Starting at the line that contains "528x670 pixels." and continuing through the end of the material, write those lines again with "income" replaced by "expense". Leave everything else unchanged.

— Task data —
....................
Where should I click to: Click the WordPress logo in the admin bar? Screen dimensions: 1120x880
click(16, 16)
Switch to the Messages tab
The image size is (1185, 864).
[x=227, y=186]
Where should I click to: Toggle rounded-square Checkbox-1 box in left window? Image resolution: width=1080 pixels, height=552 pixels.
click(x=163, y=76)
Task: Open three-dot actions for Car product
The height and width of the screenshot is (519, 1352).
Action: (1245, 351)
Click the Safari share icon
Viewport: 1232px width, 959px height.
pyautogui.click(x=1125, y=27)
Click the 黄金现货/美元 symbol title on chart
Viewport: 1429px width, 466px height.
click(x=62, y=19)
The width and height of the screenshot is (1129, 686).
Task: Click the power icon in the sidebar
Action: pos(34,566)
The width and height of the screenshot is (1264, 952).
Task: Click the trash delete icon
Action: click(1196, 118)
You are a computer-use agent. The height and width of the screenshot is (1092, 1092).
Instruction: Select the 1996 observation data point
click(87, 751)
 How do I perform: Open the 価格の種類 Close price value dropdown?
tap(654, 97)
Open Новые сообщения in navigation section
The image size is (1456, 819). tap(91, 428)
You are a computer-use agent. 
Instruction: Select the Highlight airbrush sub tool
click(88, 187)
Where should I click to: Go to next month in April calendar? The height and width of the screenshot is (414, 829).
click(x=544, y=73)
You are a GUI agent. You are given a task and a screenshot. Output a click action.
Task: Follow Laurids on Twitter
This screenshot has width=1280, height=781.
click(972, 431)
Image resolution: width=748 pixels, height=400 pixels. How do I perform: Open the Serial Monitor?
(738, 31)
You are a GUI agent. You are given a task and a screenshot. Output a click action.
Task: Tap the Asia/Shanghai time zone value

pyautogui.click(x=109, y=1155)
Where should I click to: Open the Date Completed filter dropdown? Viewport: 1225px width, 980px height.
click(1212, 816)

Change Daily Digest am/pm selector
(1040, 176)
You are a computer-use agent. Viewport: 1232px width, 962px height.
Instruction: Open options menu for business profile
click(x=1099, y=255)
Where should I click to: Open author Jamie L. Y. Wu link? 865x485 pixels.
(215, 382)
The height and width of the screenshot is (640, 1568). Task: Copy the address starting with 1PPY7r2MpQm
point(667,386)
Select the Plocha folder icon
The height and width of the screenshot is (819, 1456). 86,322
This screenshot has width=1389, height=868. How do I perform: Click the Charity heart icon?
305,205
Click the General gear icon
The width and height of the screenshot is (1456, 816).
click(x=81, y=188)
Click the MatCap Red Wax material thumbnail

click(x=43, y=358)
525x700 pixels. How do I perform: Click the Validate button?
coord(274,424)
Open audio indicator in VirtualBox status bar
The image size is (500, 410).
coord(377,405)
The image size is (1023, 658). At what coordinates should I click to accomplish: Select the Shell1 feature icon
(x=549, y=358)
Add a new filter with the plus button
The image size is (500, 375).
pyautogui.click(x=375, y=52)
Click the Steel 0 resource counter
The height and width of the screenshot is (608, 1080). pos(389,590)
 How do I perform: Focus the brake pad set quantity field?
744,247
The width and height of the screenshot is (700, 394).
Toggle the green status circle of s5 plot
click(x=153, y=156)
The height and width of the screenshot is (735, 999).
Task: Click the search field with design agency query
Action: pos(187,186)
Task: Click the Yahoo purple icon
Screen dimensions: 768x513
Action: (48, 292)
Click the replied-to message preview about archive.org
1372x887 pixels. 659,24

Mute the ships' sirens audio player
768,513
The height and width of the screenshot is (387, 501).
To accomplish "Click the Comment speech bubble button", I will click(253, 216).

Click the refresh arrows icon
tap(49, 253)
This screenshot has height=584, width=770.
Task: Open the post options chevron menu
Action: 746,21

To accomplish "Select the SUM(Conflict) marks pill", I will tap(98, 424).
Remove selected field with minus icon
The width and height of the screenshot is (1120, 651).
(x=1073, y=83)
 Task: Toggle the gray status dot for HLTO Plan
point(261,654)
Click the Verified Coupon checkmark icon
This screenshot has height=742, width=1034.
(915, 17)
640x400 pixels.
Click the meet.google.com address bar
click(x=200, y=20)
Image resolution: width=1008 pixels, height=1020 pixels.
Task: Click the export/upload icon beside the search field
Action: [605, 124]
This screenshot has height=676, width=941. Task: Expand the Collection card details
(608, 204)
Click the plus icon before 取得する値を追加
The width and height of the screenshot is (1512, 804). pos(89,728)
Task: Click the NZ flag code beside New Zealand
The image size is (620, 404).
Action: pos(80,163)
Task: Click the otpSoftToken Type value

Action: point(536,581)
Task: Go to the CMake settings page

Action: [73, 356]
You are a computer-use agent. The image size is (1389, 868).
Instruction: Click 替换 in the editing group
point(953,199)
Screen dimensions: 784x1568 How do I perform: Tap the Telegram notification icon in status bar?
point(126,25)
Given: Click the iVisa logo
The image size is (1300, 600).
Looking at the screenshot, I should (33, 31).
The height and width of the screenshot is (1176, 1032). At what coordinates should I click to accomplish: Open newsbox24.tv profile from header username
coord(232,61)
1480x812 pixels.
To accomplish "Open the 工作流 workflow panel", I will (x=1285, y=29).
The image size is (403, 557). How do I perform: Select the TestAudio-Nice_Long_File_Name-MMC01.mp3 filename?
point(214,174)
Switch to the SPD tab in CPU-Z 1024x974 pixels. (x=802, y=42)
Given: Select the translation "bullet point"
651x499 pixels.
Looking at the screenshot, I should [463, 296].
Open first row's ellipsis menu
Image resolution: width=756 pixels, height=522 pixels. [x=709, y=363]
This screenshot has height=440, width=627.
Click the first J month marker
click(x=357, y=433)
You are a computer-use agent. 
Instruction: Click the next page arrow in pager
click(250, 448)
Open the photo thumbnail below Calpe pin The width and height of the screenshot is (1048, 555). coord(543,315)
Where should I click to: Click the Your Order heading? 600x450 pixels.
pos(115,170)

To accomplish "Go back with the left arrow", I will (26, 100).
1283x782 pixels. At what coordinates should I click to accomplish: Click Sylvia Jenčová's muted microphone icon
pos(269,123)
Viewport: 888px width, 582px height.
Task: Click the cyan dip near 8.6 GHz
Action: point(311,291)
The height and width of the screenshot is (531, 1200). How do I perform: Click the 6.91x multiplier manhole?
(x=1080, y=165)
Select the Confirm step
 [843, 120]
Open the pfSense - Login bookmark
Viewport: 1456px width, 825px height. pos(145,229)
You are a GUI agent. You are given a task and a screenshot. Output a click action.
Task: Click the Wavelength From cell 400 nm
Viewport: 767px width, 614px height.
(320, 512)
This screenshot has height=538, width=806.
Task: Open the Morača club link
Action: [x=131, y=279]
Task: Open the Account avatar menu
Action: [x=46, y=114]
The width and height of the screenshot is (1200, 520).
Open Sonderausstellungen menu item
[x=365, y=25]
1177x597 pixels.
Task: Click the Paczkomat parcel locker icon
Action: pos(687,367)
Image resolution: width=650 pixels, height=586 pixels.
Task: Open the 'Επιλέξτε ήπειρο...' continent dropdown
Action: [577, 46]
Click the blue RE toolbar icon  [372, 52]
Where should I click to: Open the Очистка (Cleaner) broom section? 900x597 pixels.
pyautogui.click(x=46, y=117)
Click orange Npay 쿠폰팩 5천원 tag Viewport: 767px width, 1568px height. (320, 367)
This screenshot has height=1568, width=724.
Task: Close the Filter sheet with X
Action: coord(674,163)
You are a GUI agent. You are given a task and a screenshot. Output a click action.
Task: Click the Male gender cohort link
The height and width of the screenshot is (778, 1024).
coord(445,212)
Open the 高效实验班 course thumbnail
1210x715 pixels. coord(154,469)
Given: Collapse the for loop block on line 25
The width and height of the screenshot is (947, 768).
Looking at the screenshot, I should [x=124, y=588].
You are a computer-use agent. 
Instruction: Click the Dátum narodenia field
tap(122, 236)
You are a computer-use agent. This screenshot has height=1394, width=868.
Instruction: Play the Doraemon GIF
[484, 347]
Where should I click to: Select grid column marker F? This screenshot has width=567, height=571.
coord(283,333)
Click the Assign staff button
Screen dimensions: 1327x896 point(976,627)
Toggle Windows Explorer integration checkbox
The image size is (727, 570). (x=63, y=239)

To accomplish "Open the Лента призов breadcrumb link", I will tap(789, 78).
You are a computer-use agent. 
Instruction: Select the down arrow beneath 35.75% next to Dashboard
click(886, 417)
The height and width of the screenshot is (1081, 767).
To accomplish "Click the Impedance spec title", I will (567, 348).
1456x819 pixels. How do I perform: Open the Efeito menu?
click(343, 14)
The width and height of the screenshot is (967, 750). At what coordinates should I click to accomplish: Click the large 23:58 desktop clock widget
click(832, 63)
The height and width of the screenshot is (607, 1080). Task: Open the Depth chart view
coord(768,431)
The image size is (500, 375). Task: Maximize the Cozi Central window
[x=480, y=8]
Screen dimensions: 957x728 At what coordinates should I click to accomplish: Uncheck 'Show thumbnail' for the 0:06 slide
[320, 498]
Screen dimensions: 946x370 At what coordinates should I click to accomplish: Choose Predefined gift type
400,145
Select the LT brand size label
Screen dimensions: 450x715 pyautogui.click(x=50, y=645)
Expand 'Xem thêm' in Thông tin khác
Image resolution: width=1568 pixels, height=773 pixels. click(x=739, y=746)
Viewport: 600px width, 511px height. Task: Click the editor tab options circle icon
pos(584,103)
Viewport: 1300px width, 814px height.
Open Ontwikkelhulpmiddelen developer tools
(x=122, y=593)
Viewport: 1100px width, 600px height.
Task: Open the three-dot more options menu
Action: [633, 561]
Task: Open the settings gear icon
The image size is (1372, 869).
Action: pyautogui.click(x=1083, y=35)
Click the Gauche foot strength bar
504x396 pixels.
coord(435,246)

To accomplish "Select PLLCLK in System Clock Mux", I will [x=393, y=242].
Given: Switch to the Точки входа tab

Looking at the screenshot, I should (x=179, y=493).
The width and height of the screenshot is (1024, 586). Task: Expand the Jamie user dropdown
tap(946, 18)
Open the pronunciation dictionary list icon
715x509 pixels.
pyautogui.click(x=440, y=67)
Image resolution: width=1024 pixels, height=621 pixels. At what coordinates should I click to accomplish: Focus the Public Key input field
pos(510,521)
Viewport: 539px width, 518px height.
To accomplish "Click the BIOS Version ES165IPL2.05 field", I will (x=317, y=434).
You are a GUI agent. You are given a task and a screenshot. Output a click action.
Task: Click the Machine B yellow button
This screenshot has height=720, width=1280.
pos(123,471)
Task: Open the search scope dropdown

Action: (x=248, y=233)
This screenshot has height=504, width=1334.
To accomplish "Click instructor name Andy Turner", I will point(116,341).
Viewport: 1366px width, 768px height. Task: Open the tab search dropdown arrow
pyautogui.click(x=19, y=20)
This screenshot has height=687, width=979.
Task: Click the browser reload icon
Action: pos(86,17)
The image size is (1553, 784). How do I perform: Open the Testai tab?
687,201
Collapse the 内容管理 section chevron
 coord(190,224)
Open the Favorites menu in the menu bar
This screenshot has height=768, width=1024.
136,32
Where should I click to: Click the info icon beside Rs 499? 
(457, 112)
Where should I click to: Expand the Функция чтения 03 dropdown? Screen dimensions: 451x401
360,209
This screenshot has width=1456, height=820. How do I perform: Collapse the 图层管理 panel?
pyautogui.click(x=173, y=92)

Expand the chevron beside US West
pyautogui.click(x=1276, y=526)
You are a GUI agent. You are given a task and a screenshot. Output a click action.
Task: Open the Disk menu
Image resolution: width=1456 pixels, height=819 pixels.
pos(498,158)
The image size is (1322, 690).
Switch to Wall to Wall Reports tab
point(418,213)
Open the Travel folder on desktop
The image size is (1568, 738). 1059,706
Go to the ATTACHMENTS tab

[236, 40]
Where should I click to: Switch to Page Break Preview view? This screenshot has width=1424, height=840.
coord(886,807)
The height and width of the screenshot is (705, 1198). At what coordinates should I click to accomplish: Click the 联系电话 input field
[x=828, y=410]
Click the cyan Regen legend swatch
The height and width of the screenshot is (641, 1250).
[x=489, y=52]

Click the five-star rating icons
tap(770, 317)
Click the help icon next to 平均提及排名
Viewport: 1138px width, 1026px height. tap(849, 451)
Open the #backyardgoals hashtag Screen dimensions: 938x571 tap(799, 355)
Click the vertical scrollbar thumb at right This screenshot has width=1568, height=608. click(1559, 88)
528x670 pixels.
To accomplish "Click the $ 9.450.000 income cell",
....................
— Exercise output —
528x670 pixels.
To accomplish "Click the $ 9.450.000 expense cell",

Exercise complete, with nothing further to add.